Madlyns Augen glitten zu Havers, dann zurück zu Bea. Sie klang halb argwöhnisch, halb verwirrt, als sie fragte: »Wieso Scotland Yard…?«

»Denken Sie mal scharf nach.« Bea stellte zufrieden fest, dass es sich als unerwartet nützlich erwies, hier und da New Scotland Yard zu erwähnen. Die drei Worte ließen jeden aufhorchen, ganz gleich was er über die Londoner Behörde wusste oder sich lediglich zusammenfantasierte.

Madlyn schwieg. Sie nahm Havers in Augenschein, und falls sie sich fragte, wieso die Beamtin von New Scotland Yard aussah wie die Überlebende einer Flutkatastrophe, ließ sie es sich nicht anmerken. Unter ihren Blicken fischte Havers ein eselsohriges Notizbuch aus der Tasche und schrieb etwas hinein. Vermutlich war es nur der Vermerk, nicht zu vergessen, eine Pastete zu kaufen, ehe sie zum Salthouse Inn zurückkehrte; aber das war Bea gleich. Es sah offiziell aus, und nur das zählte.

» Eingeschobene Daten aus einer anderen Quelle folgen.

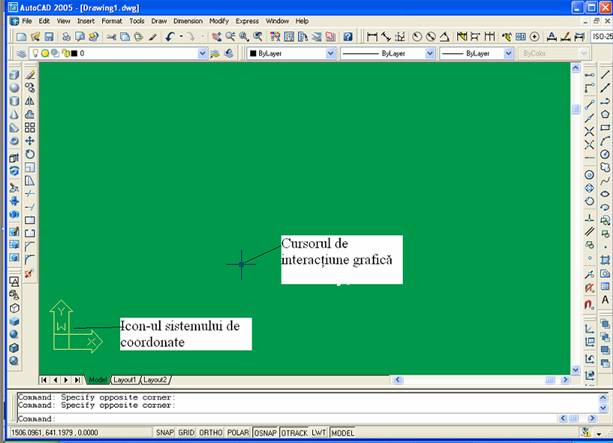This screenshot has height=443, width=613.
Task: Open the layer selection dropdown
Action: pos(203,53)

»Ich werde nicht gern angelogen«, eröffnete Bea die Unterhaltung. »Es verschwendet meine Zeit, und es zwingt mich, dieselben Fragen zweimal zu stellen. Und überdies bringt es mich aus dem Konzept.«

»Ich habe nicht…«

»Lassen Sie uns bei dieser zweiten Runde im Ring ein wenig effizienter zur Sache gehen.«

»Ich verstehe nicht, wieso Sie glauben…«

»Soll ich Ihrer Erinnerung auf die Sprünge helfen? Vor sieben Wochen hat Santo Kerne mit Ihnen Schluss gemacht, und Ihrer Darstellung nach war die Sache damit erledigt. Mehr wüssten Sie nicht. Punkt. Nein, Sie haben uns keinen Sand in die Augen gestreut. Doch wie sich herausgestellt hat, wussten Sie doch ein bisschen mehr. Sie wussten, dass er sich mit jemand anderem traf, und irgendetwas daran machte Sie krank. Klingt das irgendwie vertraut, Miss Angarrack?«

Madlyn wich ihrem Blick aus. Ihr Hirn lief offenbar auf Hochtouren, und der Gedanke, der es vor allem beschäftigte, schien zu sein: Wer hatte da sein verdammtes Maul nicht halten können? Die Liste der Verdächtigen war vermutlich nicht allzu lang, und als Madlyns Blick auf den Blue-Star-Supermarkt fiel, zeichnete sich eine Art befriedigende Erkenntnis auf ihrem Gesicht ab, gefolgt von Entschlossenheit. Will Mendick, schloss Bea Hannaford, würde sich auf allerhand gefasst machen können.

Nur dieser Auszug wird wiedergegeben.